Antes do ‘e agora’, o porquê? A razão mais simples é também a mais óbvia: os americanos não estão tão divididos como se julgava, existindo uma clara maioria que se identifica com Trump, com o seu estilo, com as suas causas e com as suas propostas. Uma maioria que está farta das amarras do politicamente correto, das guerras identitárias artificiais e da constante autocensura que elas impõem. Uma maioria alienada do poder pelas agendas ideológicas rebarbativas nascidas nas academias, fruto da ociosidade de meninos privilegiados, que gradualmente tomaram conta do governo, das empresas e da administração pública. Uma maioria, (sim, provinciana!), que sente as suas comunidades e a sua identidade tradicional postas em causa pela imigração e, também, pelo progresso acelerado. Uma maioria que, não obstante a enorme pujança agregada da economia – a inveja do Ocidente –, não sente nos bolsos essa bonança, mas antes os efeitos do brutal aumento dos preços nos primeiros anos de Biden e da consequente queda nos salários reais, (cuja recuperação recente ainda não compensou). E claro, no topo disto, a imensa fraqueza do ticket Harris/Walz que achava que, como em Hollywood, restituir a alegria chegava.
E agora Europa? A UE será a região geoestratégica mais duramente impactada por uma administração Trump. Destaco três planos. À cabeça, mas não o mais importante, o económico, em consequência de uma eventual guerra tarifária. Depois, o plano regulatório: com Trump assistir-se-á a uma grande redução da presença do estado administrativo na economia (os reguladores ditos independentes), o que libertará ainda mais, (para o bem e para o mal), a pujança do capitalismo americano; em contraste, a UE encontra-se enleada em agendas regulatórias, muitas vezes preventivas, e frequentemente inibidoras da inovação, da criação de empresas e do enriquecimento coletivo. Finalmente, e o mais importante, a defesa coletiva. Os europeus vão deixar de poder ter como garantido o chapéu de chuva norte americano (e logo no meio de uma tempestade). Pode ser que baste pagar mais pela proteção, pode ser que não. De qualquer forma custará mais caro e utilizará recursos que estão a ser usados para outros fins.

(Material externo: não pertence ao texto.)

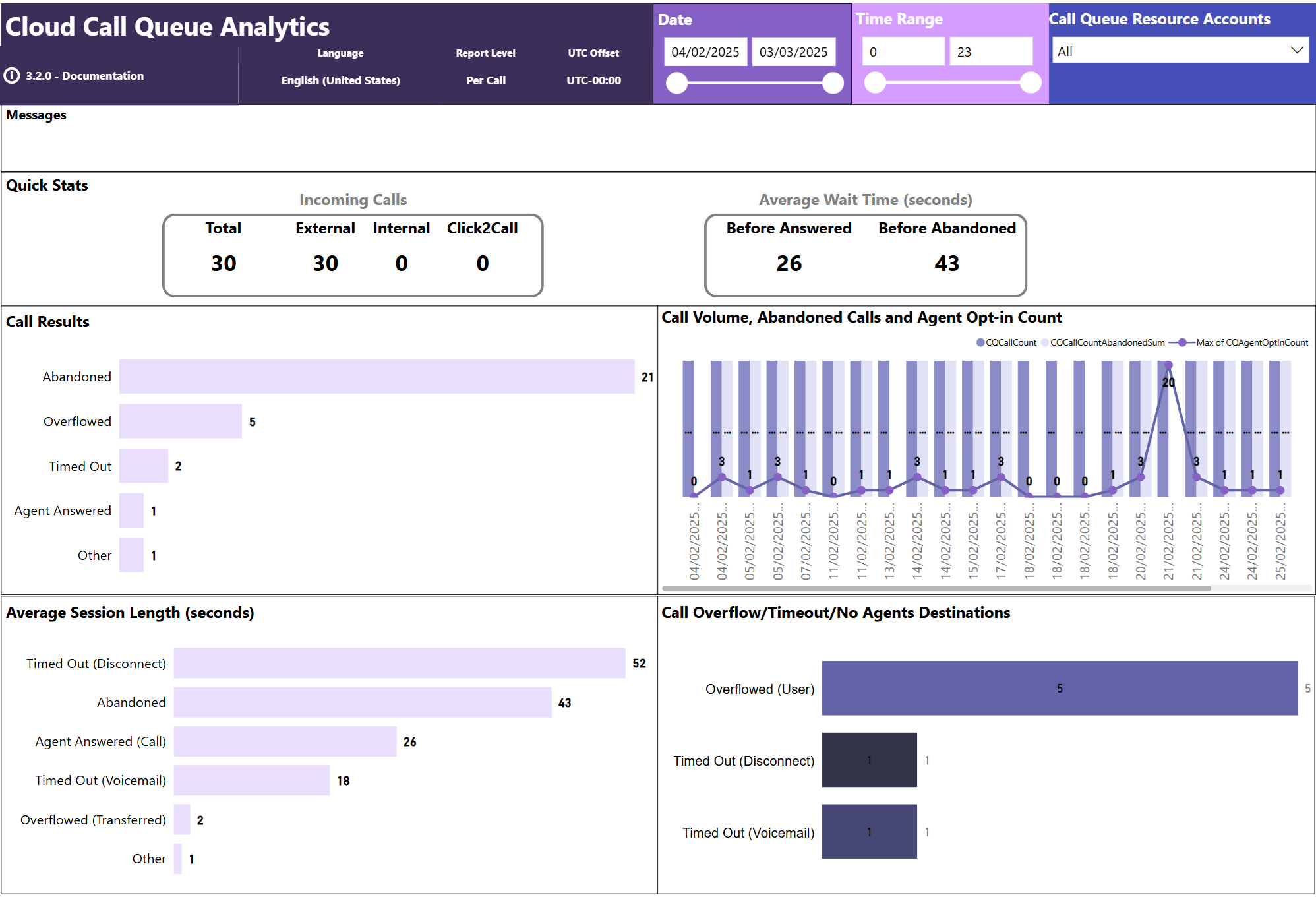Expand the Call Queue Resource Accounts dropdown chevron
Image resolution: width=1316 pixels, height=897 pixels.
click(1296, 51)
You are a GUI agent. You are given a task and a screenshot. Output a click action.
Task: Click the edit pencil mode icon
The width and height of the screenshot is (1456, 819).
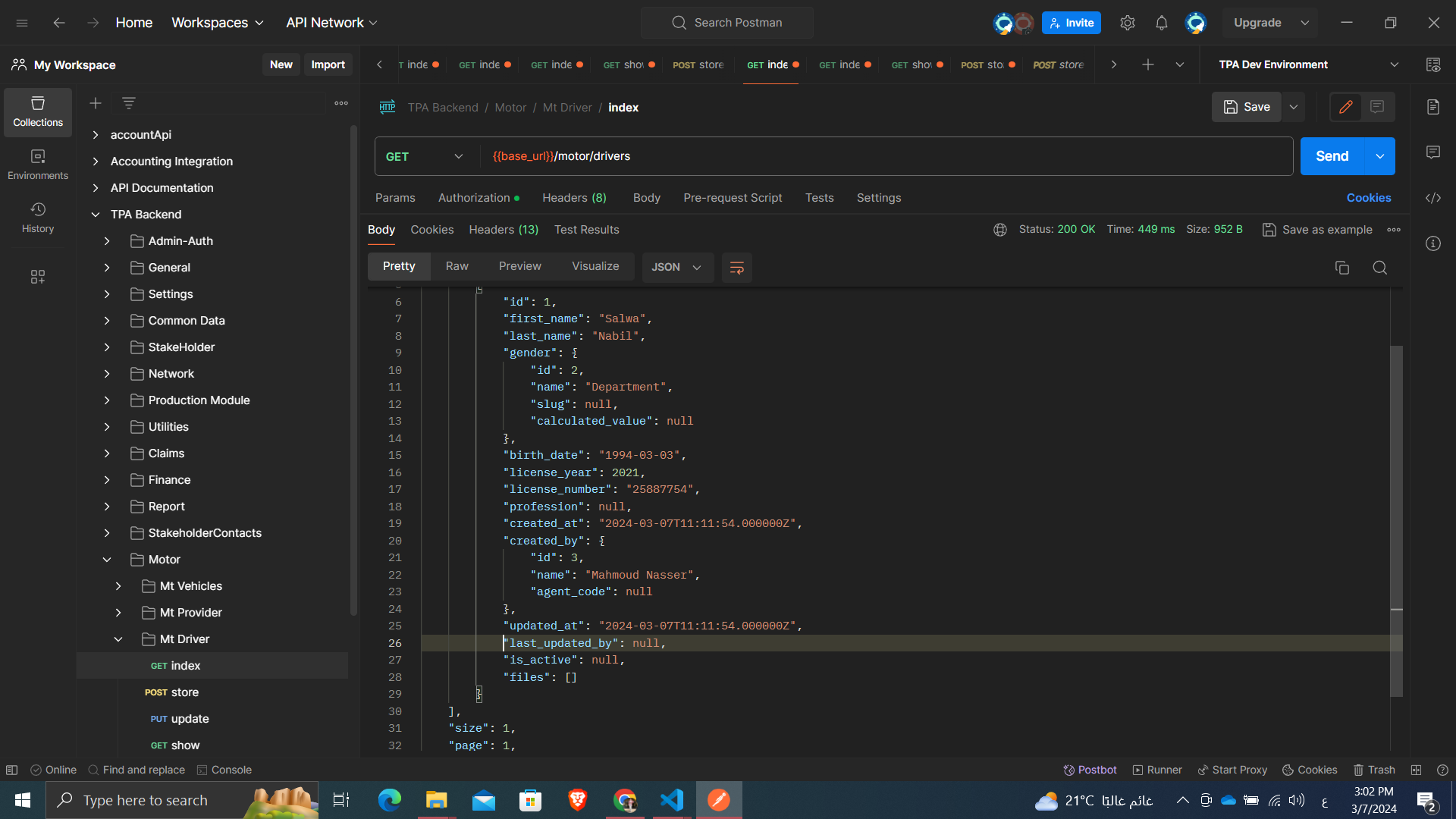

Mas a eleição de Trump pode não ser necessariamente má para a UE. Basta que ela acorde com o abanão e se agigante com o desafio. Destacaria duas frentes em que se importaria uma ação decisiva: a defesa e o crescimento. A UE precisa de fazer do investimento em defesa a sua prioridade absoluta nos próximos anos, pois sem segurança não existem liberdades, nem valores, nem crescimento nem autonomia estratégica. A meta de 2% do PIB é insuficiente dado o estado de delapidação a que se chegou. O investimento deve ser feito de uma forma coordenada e para financiá-lo devem ir buscar-se fundos onde for necessário: emitindo dívida mútua, aos fundos de coesão, às verbas do “Next Generation EU” ou a outras políticas comunitárias. A segunda prioridade para reforçar a autonomia estratégica é o aumento da produtividade, como desenhou o relatório Draghi, assente em dois vetores: a desregulação da economia e o investimento em infraestruturas (incluindo indústrias de defesa) estratégicas.
Não me parece provável alguma destas coisas ocorra, pois nada aprendemos com o pré-aviso de 2016 e desperdiçámos oito anos. Mas é preciso ter esperança.